### Text provided

+++

Unnamed: 0,weekday,payment_value
0,0,2530671.56
1,1,2473930.77
2,2,2396215.34
3,3,2283849.51
4,4,2222421.36
5,5,1704949.69
6,6,1807644.62


In [106]:
def to_weekValue(x):
    # Convert numeric weekday to string label (숫자 요일을 문자열로 변환)
    if x == 0:
        x = "Monday"       # 0 -> Monday (0 -> 월요일)
    elif x == 1:
        x = "Tuesday"      # 1 -> Tuesday (1 -> 화요일)
    elif x == 2:
        x = "Wedenesday"   # 2 -> Wedenesday (2 -> 수요일) ← 오타 있음: "Wednesday"가 맞음
    elif x == 3:
        x = "Thursday"     # 3 -> Thursday (3 -> 목요일)
    elif x == 4:
        x = "Friday"       # 4 -> Friday (4 -> 금요일)
    elif x == 5:
        x = "Saturday"     # 5 -> Saturday (5 -> 토요일)
    else:
        x = "Sunday"       # 6 -> Sunday (6 -> 일요일)
    return x

# Apply weekday text conversion to the 'weekday' column (weekday 열에 요일 텍스트 변환 적용)
merge_order_weekday_sum["weekday"] = merge_order_weekday_sum["weekday"].apply(to_weekValue)

+++

### Written exercise A
Pull out each line of the rows that contains the string "width".
### Written exercise B
Write the next part of the notebook excerpt on weekday payment totals, starting right after its final line of code.

+++

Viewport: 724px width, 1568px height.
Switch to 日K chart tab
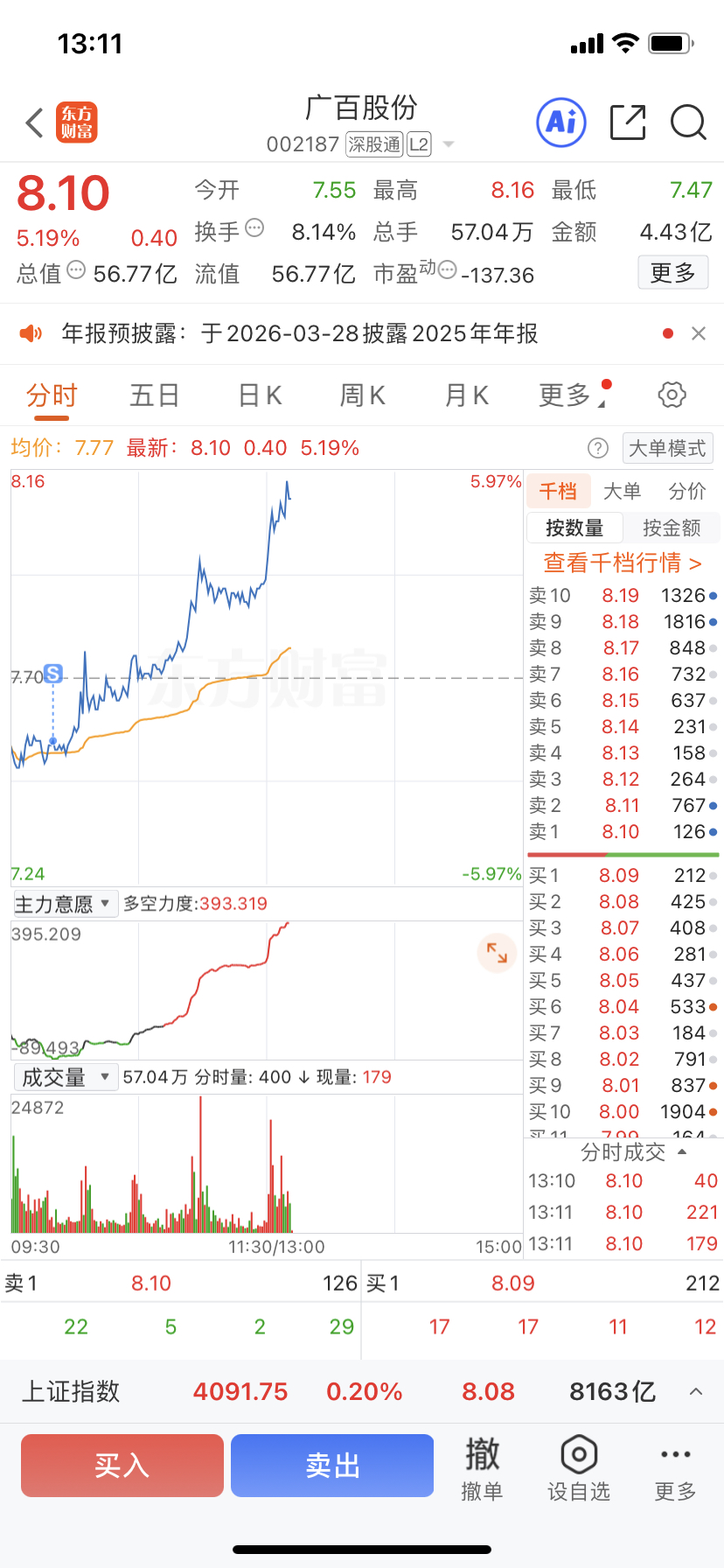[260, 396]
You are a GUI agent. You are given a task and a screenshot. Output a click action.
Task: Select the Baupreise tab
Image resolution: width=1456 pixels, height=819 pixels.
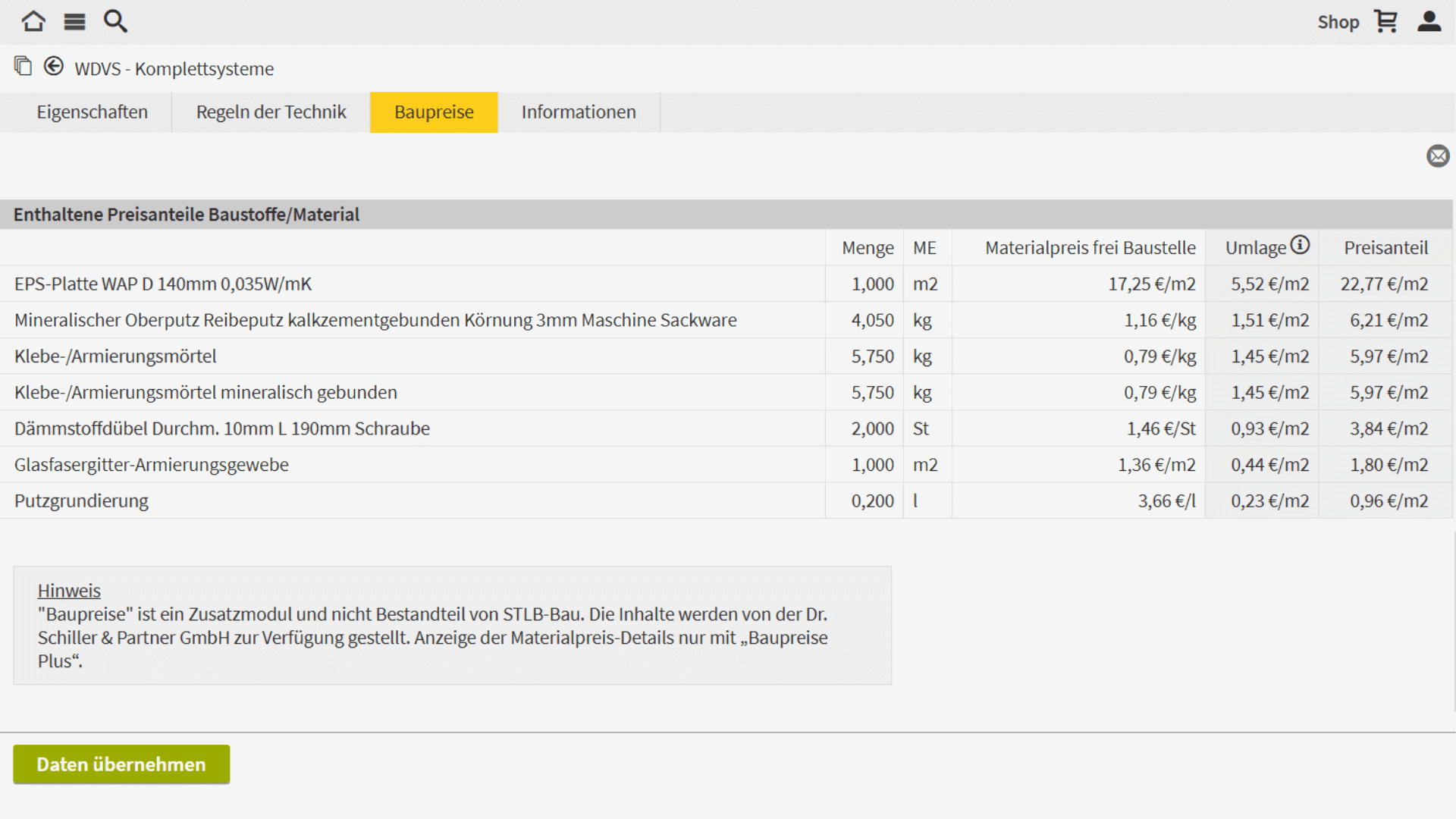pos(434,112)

+++

### Written answer A
Viewport: 724px width, 1568px height.
Image resolution: width=1456 pixels, height=819 pixels.

### Written answer B
# Set 'weekday' column as index (weekday 열을 인덱스로 설정)
merge_order_weekday_sum.set_index("weekday", inplace=True)

# Display the updated DataFrame (변경된 데이터프레임 출력)
merge_order_weekday_sum

Unnamed: 0_level_0,payment_value
weekday,Unnamed: 1_level_1
Monday,2530671.56
Tuesday,2473930.77
Wedenesday,2396215.34
Thursday,2283849.51
Friday,2222421.36
Saturday,1704949.69
Sunday,1807644.62


In [107]:
# Visualization (시각화)
import plotly.express as px

fig = px.bar(
    x=merge_order_weekday_sum.index,  # Set the x-axis to weekday labels (x축은 요일 텍스트로 설정)
    y=merge_order_weekday_sum["payment_value"],  # Set the y-axis to total payment values (y축은 총 결제 금액으로 설정)
    labels={
        "x" : "Weekday",         # Label for x-axis (x축 레이블)
        "y" : "Total value"      # Label for y-axis (y축 레이블)
    },
    title="Weekday total value"  # Title of the chart (차트 제목)
)

fig.show()  # Display the bar chart (바 차트 출력)

#### easonal analysis (계절별 분석)
- 1 : Q1 (1분기)
- 2 : Q2 (2분기)
- 3 : Q3 (3분기)
- 4 : Q4 (4분기)

In [108]:
merge_order_quarter = merge_order_trend_date[["quarter", "payment_value"]].copy()
# Copy only the 'quarter' and 'payment_value' columns from the DataFrame (데이터프레임에서 'quarter'와 'payment_value' 열만 복사)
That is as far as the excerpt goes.